After a short while all the others descend the tower and obviously it's a festival of flashlights... and a traffic jam on the steep staircase. We wait for Julinho at the bottom of the tower and then walk back in the darkness through the boardwalk.
Aldo asks if we can have another 'pastel and beer' stop at Bararas, I think they are a bit fed-up with the rice and beans diet...
While they are eating their 'pasteis' a couple of Dutchs on bycicles stops and Julinho helps them to fix some problem. It was quite funny, the woman just walked towards him asking if he was Julinho; she had written asking for tour advice and recognized him here in the darkness. He is quite a celebrity ...


Back at Pouso Alegre we have a light dinner, then the Baficos go to pack their stuff.

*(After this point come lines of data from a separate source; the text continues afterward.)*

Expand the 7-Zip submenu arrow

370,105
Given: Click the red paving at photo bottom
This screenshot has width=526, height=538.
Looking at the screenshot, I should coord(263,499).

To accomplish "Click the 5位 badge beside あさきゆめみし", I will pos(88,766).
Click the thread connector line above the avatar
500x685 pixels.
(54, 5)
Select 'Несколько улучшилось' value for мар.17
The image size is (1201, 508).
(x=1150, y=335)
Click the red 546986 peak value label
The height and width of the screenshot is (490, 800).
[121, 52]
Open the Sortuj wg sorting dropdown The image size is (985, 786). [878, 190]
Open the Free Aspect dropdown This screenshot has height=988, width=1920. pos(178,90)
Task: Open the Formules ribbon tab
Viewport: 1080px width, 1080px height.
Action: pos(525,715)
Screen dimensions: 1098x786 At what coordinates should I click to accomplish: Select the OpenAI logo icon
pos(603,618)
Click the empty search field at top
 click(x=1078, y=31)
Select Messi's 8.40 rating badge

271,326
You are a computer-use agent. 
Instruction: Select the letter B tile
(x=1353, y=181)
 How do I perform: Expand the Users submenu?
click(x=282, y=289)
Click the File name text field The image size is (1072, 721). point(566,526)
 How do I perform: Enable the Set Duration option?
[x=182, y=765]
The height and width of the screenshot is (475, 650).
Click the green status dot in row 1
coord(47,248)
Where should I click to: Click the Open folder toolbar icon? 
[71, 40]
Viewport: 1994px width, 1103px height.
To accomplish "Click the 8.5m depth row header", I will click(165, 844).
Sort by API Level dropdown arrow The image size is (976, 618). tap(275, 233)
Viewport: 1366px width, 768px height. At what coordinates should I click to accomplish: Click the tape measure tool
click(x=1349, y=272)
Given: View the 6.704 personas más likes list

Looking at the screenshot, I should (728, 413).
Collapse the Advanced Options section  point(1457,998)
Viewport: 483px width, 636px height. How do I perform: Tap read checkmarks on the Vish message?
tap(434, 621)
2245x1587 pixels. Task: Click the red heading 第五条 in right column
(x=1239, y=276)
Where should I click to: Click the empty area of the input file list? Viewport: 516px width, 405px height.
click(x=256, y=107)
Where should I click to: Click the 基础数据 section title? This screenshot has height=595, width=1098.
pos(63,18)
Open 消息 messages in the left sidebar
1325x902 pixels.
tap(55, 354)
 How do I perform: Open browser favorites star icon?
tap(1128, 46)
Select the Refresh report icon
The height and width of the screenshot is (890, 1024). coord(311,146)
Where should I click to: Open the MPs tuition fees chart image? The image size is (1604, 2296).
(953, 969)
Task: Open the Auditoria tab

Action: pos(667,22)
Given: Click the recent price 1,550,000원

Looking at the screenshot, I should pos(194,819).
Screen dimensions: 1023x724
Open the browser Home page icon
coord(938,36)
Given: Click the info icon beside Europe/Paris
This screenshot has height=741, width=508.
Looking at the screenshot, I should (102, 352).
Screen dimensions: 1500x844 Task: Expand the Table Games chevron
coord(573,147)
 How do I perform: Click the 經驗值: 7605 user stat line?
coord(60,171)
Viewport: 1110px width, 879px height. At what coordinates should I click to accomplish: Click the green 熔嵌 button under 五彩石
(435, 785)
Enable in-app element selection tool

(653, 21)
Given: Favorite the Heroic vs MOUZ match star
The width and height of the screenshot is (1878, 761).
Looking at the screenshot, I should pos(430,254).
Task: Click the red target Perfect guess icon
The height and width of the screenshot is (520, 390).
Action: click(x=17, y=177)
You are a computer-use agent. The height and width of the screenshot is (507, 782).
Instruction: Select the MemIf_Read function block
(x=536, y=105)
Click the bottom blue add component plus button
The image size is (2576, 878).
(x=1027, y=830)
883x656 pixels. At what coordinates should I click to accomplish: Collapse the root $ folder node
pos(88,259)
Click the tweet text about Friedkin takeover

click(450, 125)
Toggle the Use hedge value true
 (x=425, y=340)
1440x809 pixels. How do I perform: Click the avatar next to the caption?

We are leaving tomorrow morning for our last destination, the Pousada Piuval, at the beginning of the Transpantaneira.

I linger around a bit with Luiz and a young Brazilian biologist, then I reach my room too. I remember Julinhos advice on looking for ticks on my body and in fact my belly and bottom are covered with almost invisible ticks... It takes quite some time to get them off and now, after almost two months I still have a strange nibble on my head that probably is a head of one of them.
The Americans are leaving tonight after a long stay here, so there is a lot of traffic between the rooms with clothes, bags, books etc. flying around...
There I find out that the hammocks with the mosquito nets were theirs and not of the pousada, that's why Luiz hadn't understood my worries about the mosquitos on our first day. 
One of the girls stops by my room to talk a little, she is American but her father is Brazilian and her mother from the Filippines. This is the first time she comes to Brazil and she is terribly excited about it. After a while she hurries away and Julinho arrives. he is sleeping with the driver who is taking the Americans to the airport tonight...and the guy is snoring so loud that he just could not sleep. We chat for a while on the small veranda and he helps me to get rid of the remaining ticks. It's a gorgeous night and I'm really sorry to leave this place.